About this exercise: Starting with the line that contains "Expand the tab search chevron", copy each line exactly through the end of the listing, and omit all pictures.

[[ Provided data open ]]

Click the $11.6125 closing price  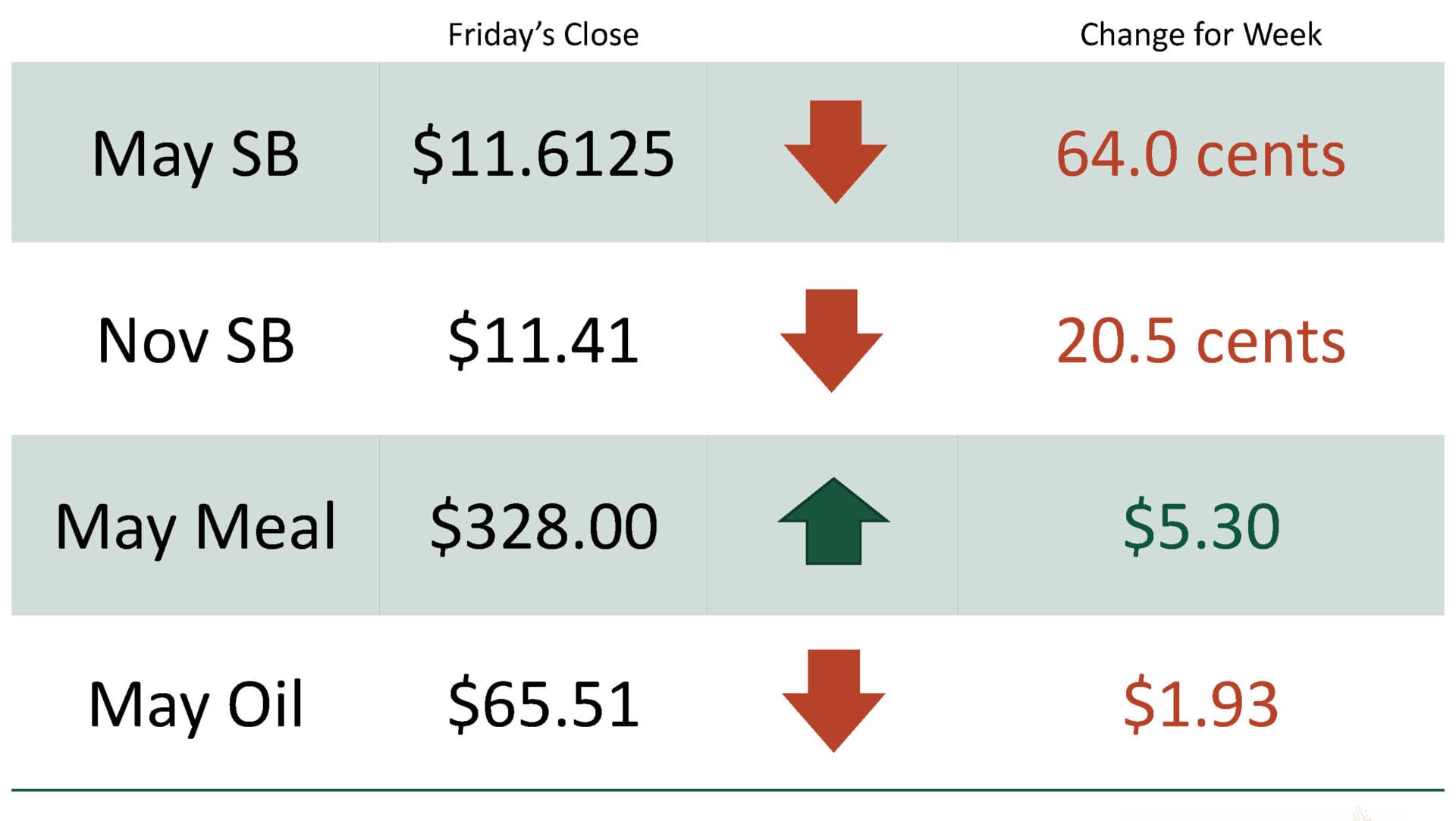click(543, 154)
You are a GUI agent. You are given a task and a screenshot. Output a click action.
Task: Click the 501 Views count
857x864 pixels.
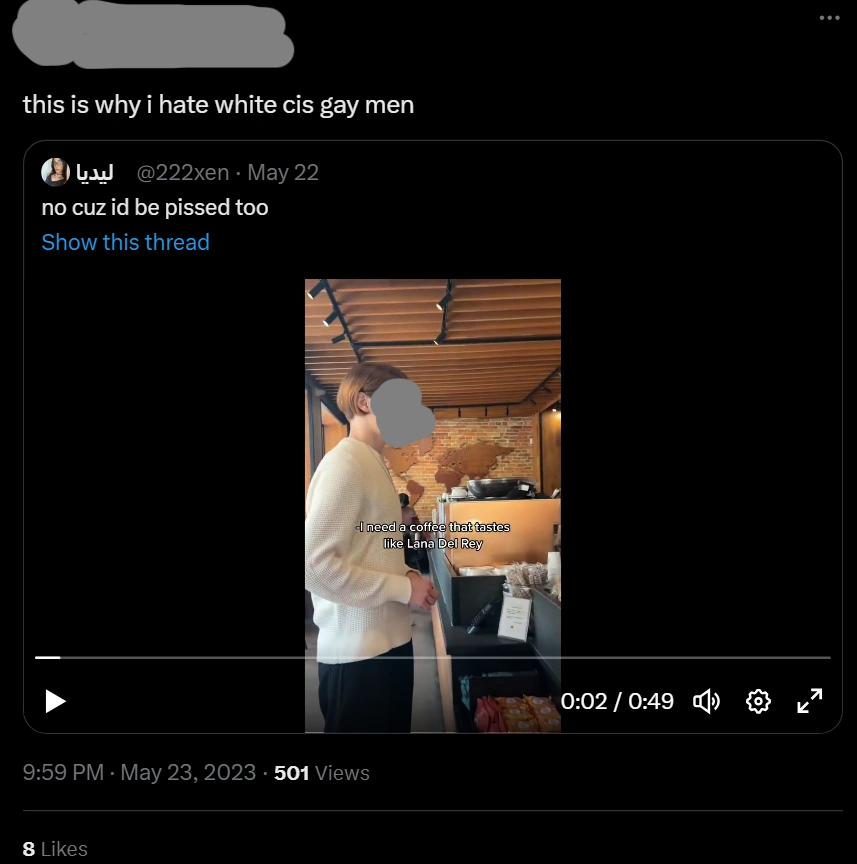321,773
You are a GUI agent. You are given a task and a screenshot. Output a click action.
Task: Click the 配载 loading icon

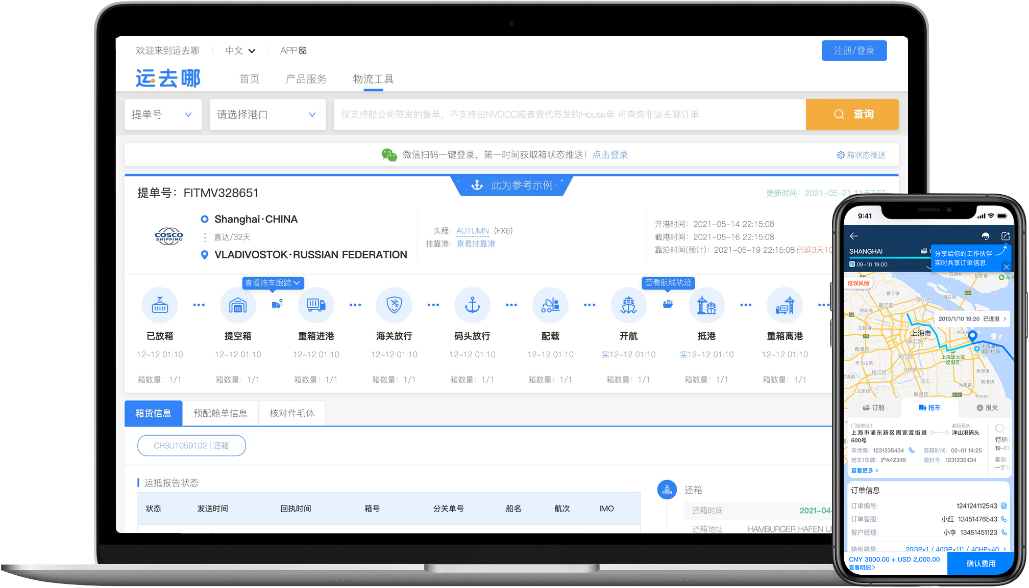(550, 305)
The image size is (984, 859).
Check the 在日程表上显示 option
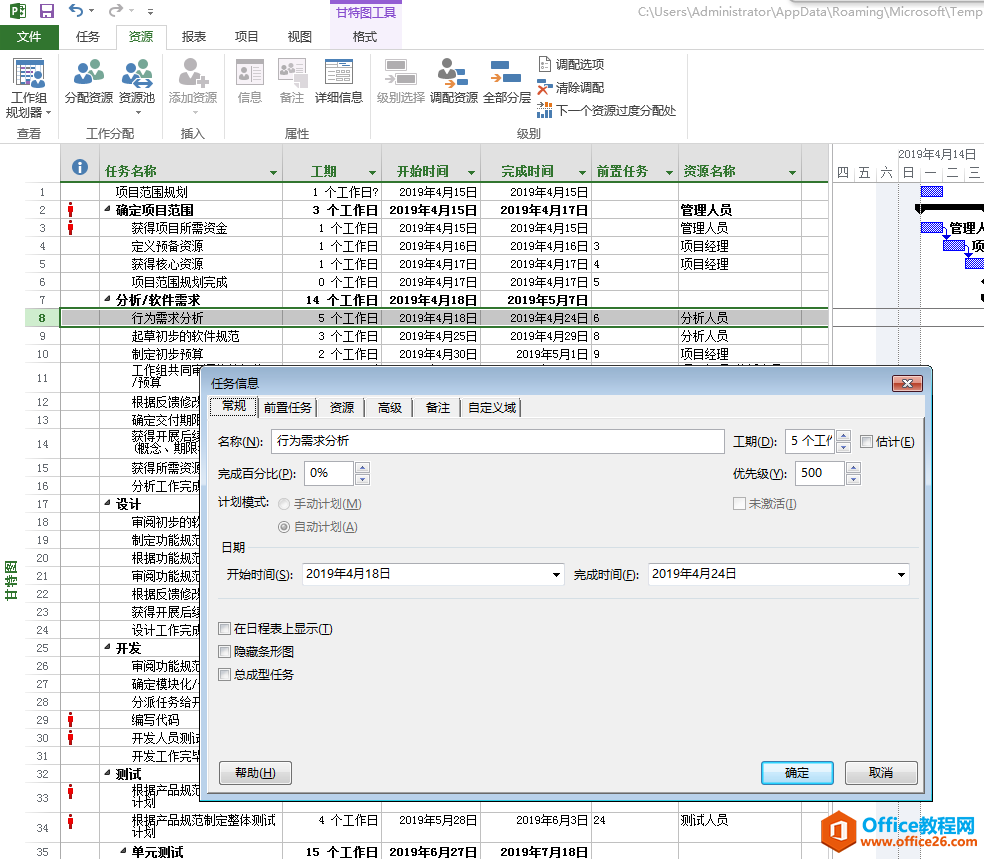(225, 629)
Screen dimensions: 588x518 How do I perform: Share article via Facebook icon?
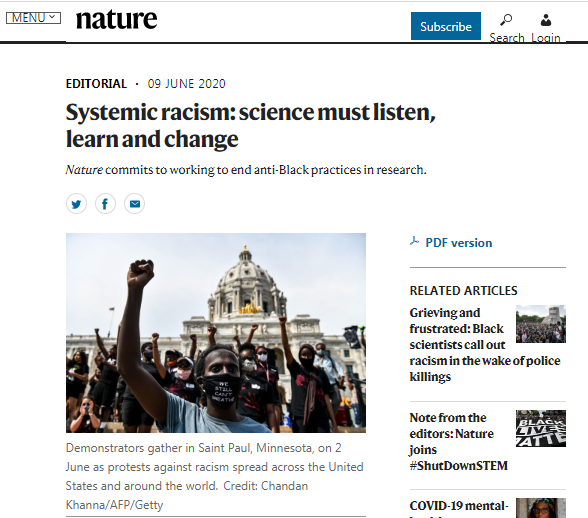coord(105,204)
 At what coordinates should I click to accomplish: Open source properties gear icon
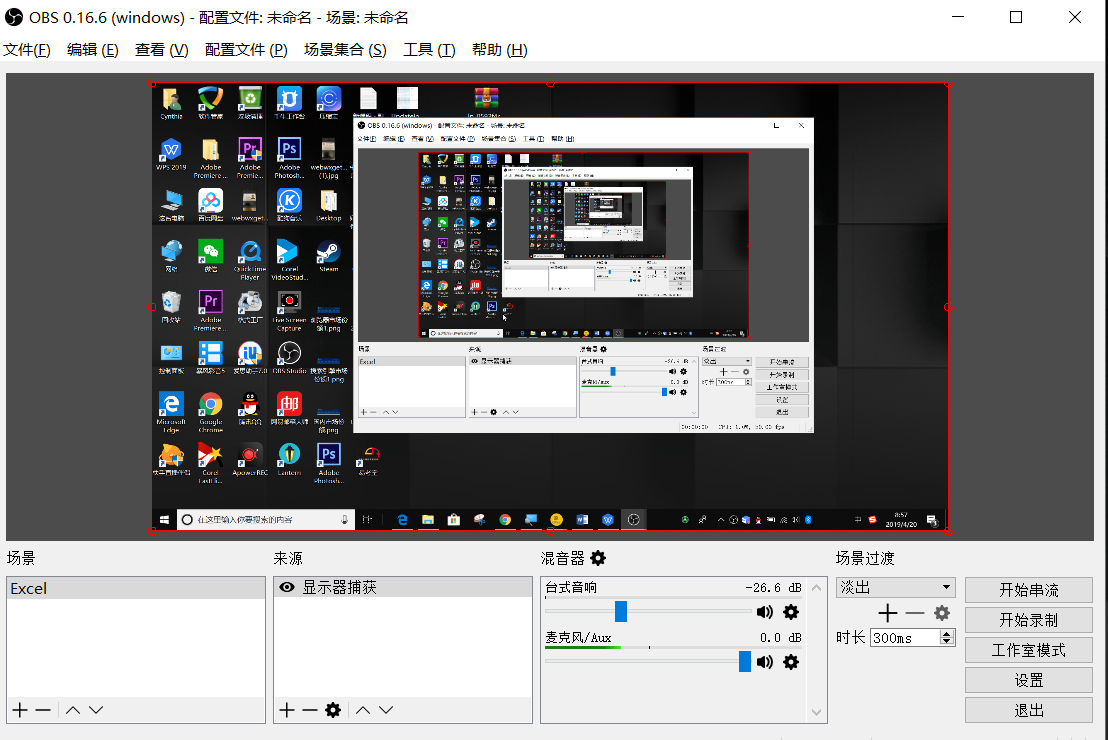pos(333,710)
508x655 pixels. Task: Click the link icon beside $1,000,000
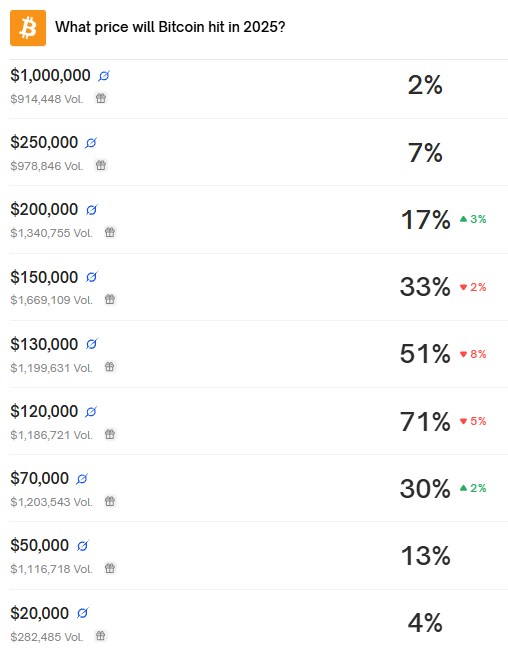tap(104, 76)
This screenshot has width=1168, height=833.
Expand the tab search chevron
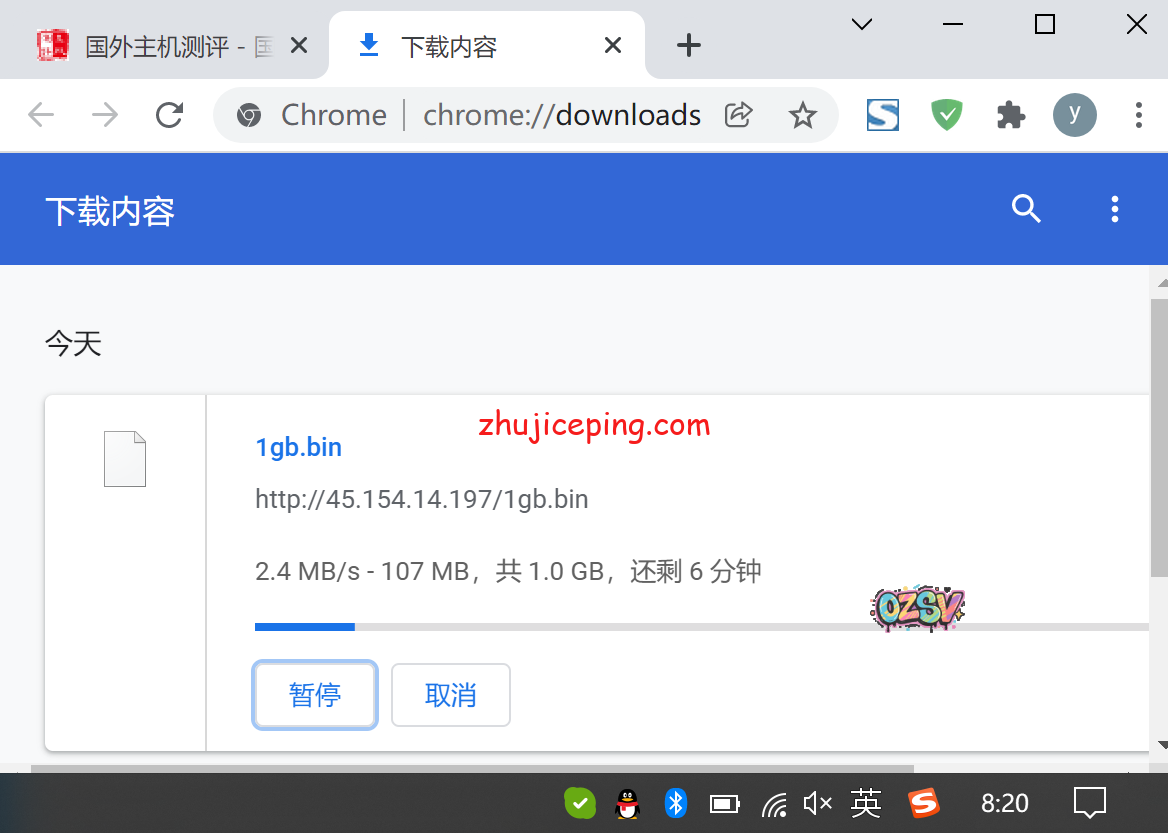[862, 24]
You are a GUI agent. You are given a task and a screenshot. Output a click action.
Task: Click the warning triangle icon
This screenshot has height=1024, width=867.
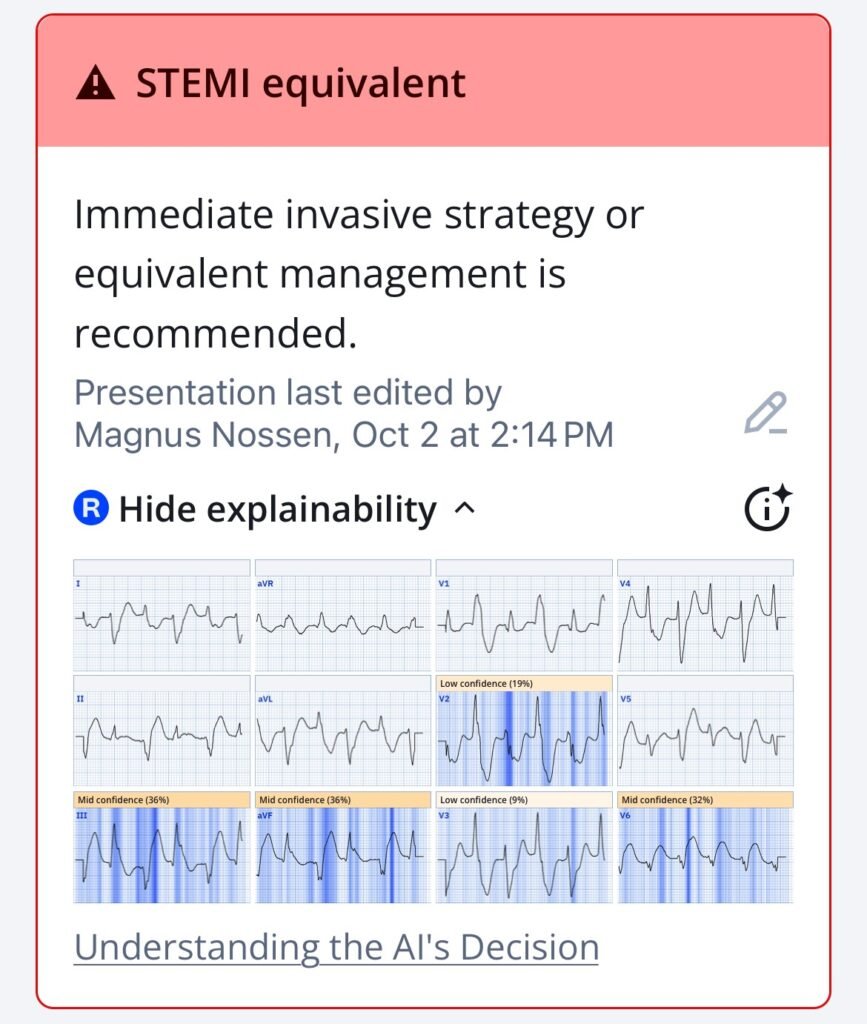(96, 84)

[[ Provided data closed ]]

Finished task:
Expand the tab search chevron
[862, 24]
You are a GUI agent. You are given a task and a screenshot. Output a click action.
Task: Click the warning triangle icon
This screenshot has height=1024, width=867.
(96, 84)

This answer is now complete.